Als Trump im Fox-Interview dann gegenüber Moderator Chris Wallace behauptete, die USA hätten eine der niedrigsten Sterberaten weltweit in der Corona-Krise, musste auch der Vertreter von Trumps Haus-und-Hof-Sender widersprechen: "Das ist nicht wahr, Sir." Nur sieben Länder weltweit haben laut New York Times eine höhere Sterblichkeitsrate als die USA.

Der Moderator hakte nach, insistierte, dass die Todesrate signifikant steige. Trump wechselte das Thema: "Es ist, was es ist", meinte er. Und: "Es kommt aus China. Sie hätten es niemals freilassen dürfen."

Rückendeckung schwindet

Im Schatten seiner diffusen Aussagen, den öffentlichen Attacken auf US-Obervirologen Anthony Fauci und schlechten Umfragewerten, verliert Trump immer mehr Rückendeckung in republikanischen Kreisen.
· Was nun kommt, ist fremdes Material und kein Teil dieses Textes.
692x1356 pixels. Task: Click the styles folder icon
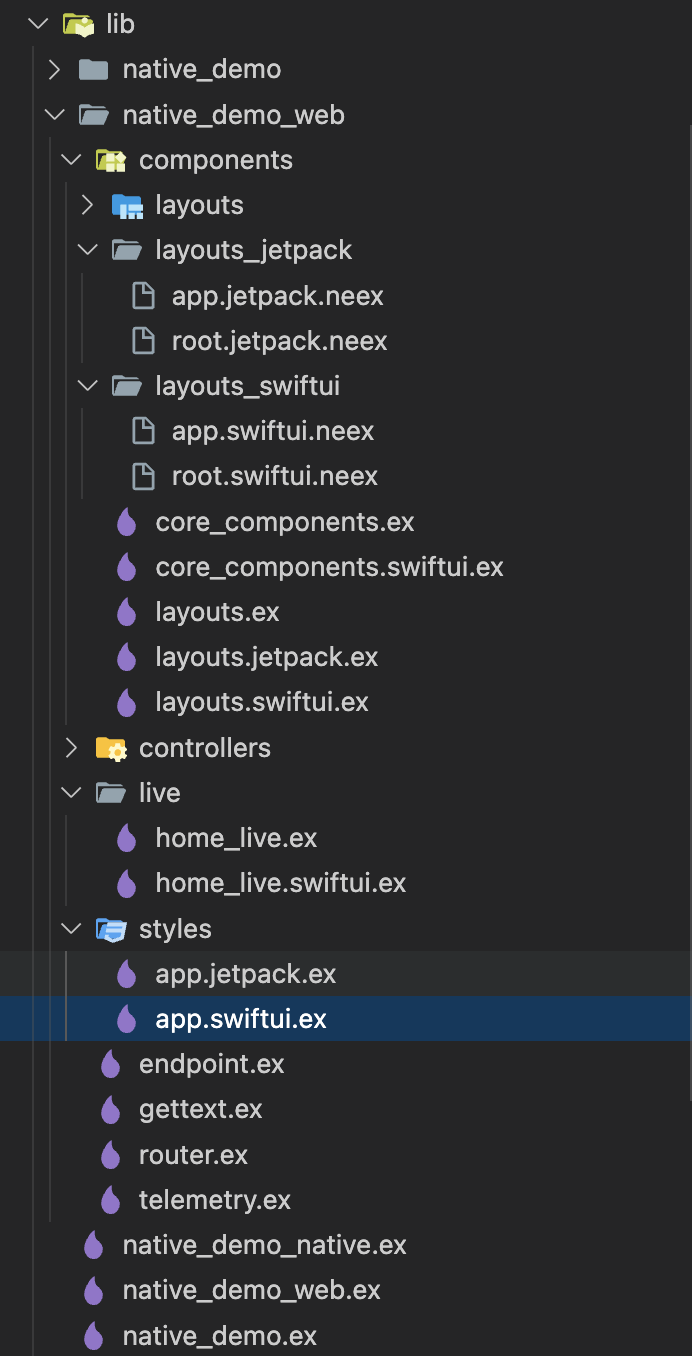110,928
Republikanische US-Gouverneure verständigen sich bereits ohne Trump auf Strategien gegen das Virus. "Den Präsidenten langweilt die Sache mittlerweile", sagte ein Berater des texanischen Gouverneurs Greg Abbbott. Wenn Abbott Anfragen an das Weiße Haus habe, richte er sie direkt an Vizepräsident Mike Pence.

Auch Fauci berichtete bereits, dass er mit Trump keinen Kontakt mehr habe, sondern ausschließlich mit Pence. Warum er nicht mehr oft mit Trump sprechen dürfe, wisse er nicht. Es gebe aber keinen Zweifel, dass Pence den Experten zuhöre, jeden Tag. Im Senat machen Republikaner ihrem Ärger Luft: Sie fordern, dass es wieder Presse-Briefing mit Fauci und anderen Experten geben solle. 

Der Fraktionschef der Republikaner im US-Senat, Mitch McConnell, positionierte sich beim Thema Mundschutzmasken vor einer Woche direkt gegen Trump. McConnell rüffelte Trump für seine Auftritte ohne Maske - die er selbst gewissenhaft trägt. Gleichzeitig bekräftigte er sein Vertrauen in Fauci und stellte fest: "Wir müssen klar ansprechen, damit es jeder versteht: Das Virus verschwindet nicht, solange wir keine Impfung haben."

Was plant Kayne West?

Abseits dieses Geplänkels, positioniert sich der US-Rapper Kayne West als neuer Gegenkandidat von Trump. Bei einer Wahlkampfveranstaltung in South Carolina brach der einst glühende Trump-Unterstützer West am Sonntag in Tränen aus. Grund: Sein Vater habe ihn abtreiben lassen wollen.

Zu der Wahlveranstaltung des Rappers in Charleston waren nur geladene Gäste zugelassen. West trug eine kugelsichere Weste mit der Aufschrift "Security". Beobachter vermuten, dass West seine Kandidatur nicht ganz so ernst meint und eigentlich darauf abzielt, Biden afroamerikanische Wählerstimmen abzuluchsen.